Specific Examples of Misleading Leaflets

A Green party leaflet in Gateshead showed Reform in the lead with the Greens in second, beneath the headline 'Greens are now the only alternative to Reform.' The chart cited YouGov polling from March, but the same pollster currently places the Greens third. Kellner noted that national polls are not reliable indicators of local outcomes.

A Reform leaflet in Chelmsford presented an unsourced bar chart putting Reform on 34% and the Conservatives and Labour on 16%. Full Fact found that while Reform had polled at 34% with at least one pollster, no exact match existed for the Conservative and Labour figures. Moreover, the bar chart was 'completely out of proportion,' with an online calibration tool suggesting that if Reform's bar represented 34%, the Conservative and Labour bars would correspond to about 9%, not 16%.

A Liberal Democrat leaflet in Eastgate and Moreton Hall, Suffolk, stated 'It's Lib Dem or Reform here' while using a bar chart showing the Conservatives in second and the Lib Dems in third. It cited a YouGov quote about the Lib Dems being 'most likely to see off Reform UK,' likely referencing a March 2025 article.

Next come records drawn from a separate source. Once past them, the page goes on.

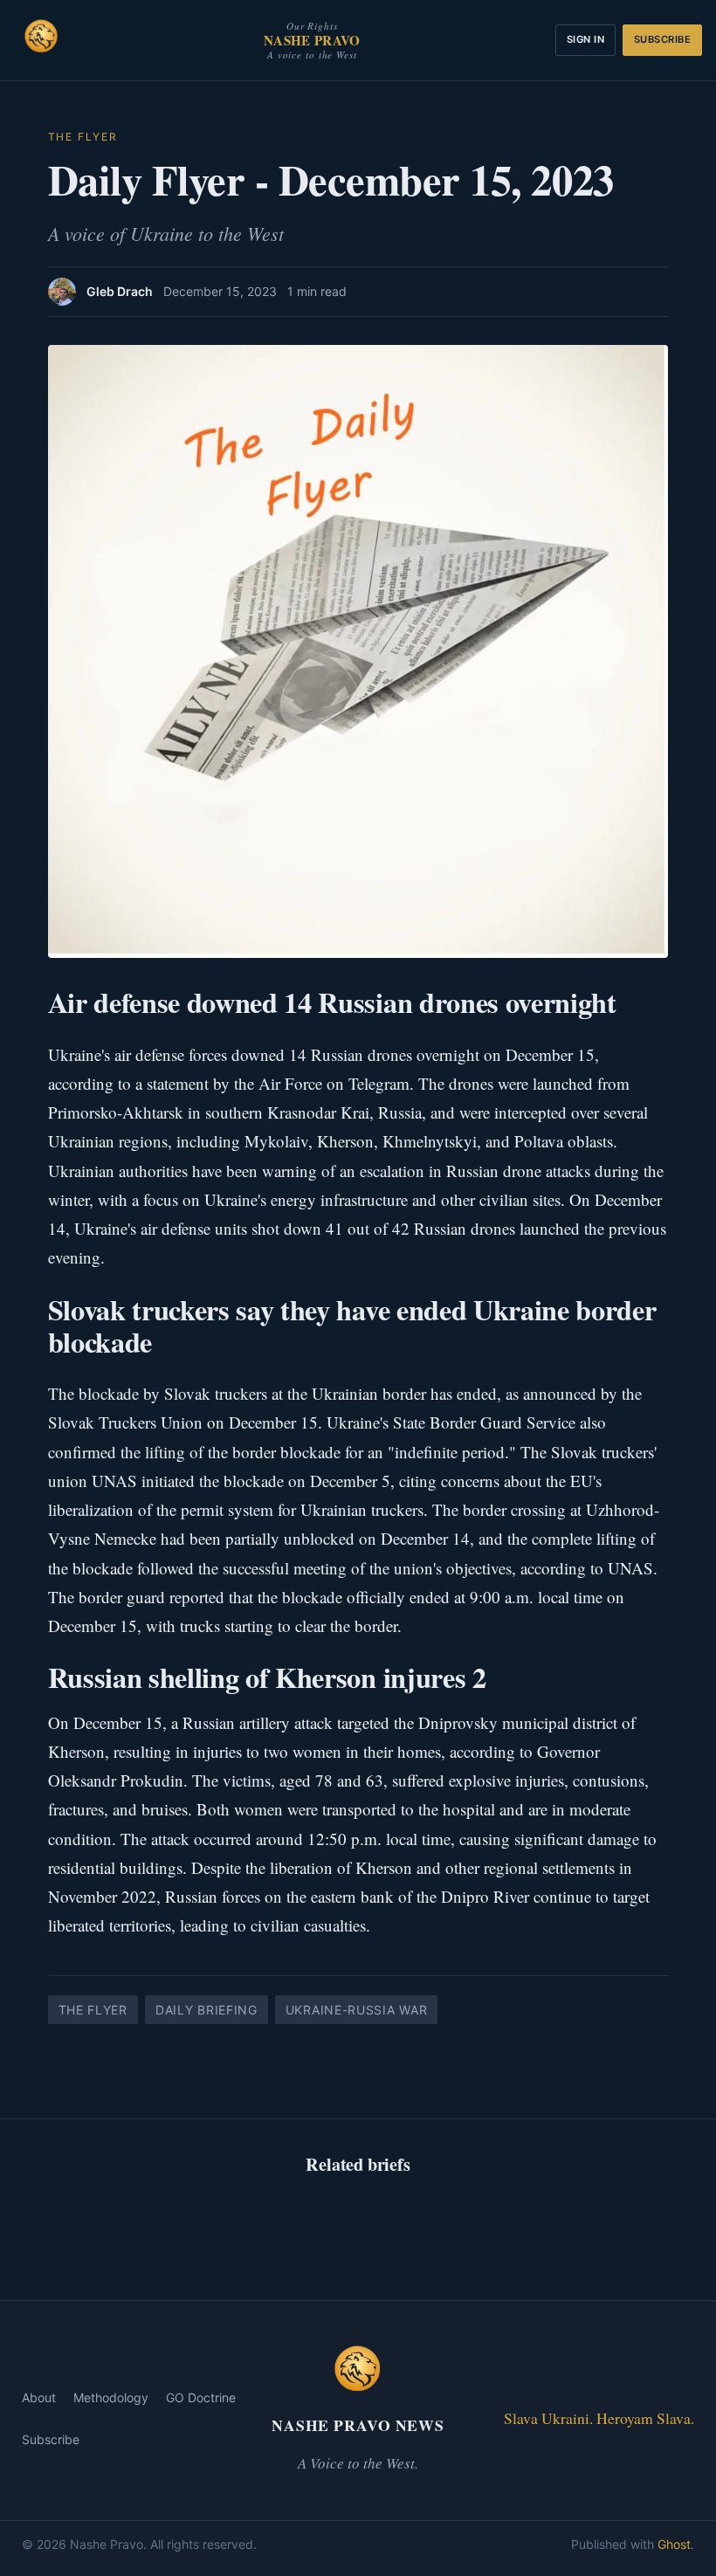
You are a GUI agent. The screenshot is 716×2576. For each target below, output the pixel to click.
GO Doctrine (201, 2397)
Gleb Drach (119, 291)
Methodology (110, 2397)
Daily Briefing (206, 2009)
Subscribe (662, 39)
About (39, 2397)
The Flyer (83, 136)
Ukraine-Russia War (357, 2009)
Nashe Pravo (312, 40)
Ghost (674, 2544)
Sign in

The Lib Dem candidate's agent said the image was 'illustrative and not a true graph.'

A Conservative leaflet in Haslemere, west Surrey, told voters 'Reform can't win here,' based on 2024 general election data for the entire county, which Full Fact called 'very unreliable evidence.'

Impact on Democracy

Full Fact's editor, Steve Nowottny, said: 'There's nothing wrong with parties making a case to voters, but too many leaflets are making overblown, dodgy claims with cherrypicked, misleading or unreliable data.' The organisation concluded that some leaflets could mislead people as they choose how to vote, for instance by claiming definitively that another party 'can't win here' or that only one party can stop another.

Kellner added that while 'the mechanics of democracy work reasonably well' in the UK, disinformation peddled by political parties is a 'small part of a larger jigsaw' that has eroded trust in politics, politicians, and institutions over the past two decades. 'If one defines a healthy democracy as one where there is an open, free exchange of views and information which allows voters to make up their minds on the basis of truth rather than lies, then, yes, this is bad for democracy,' he said.